How to complete this task
Please repeat the records below exactly, skipping any pictures.

Source information
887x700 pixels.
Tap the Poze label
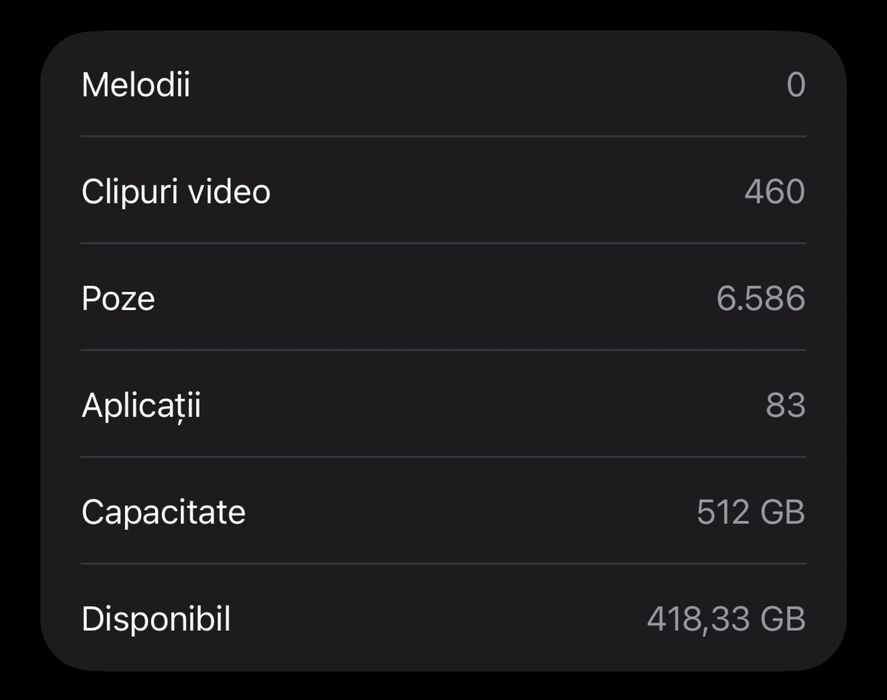click(118, 298)
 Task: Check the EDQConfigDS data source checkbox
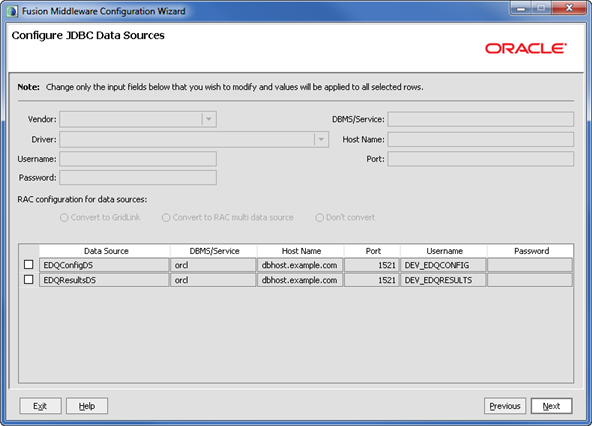(x=28, y=264)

Response to this exercise
887x700 pixels.
Tap the Poze label
click(118, 298)
 Task: Check the EDQConfigDS data source checkbox
(x=28, y=264)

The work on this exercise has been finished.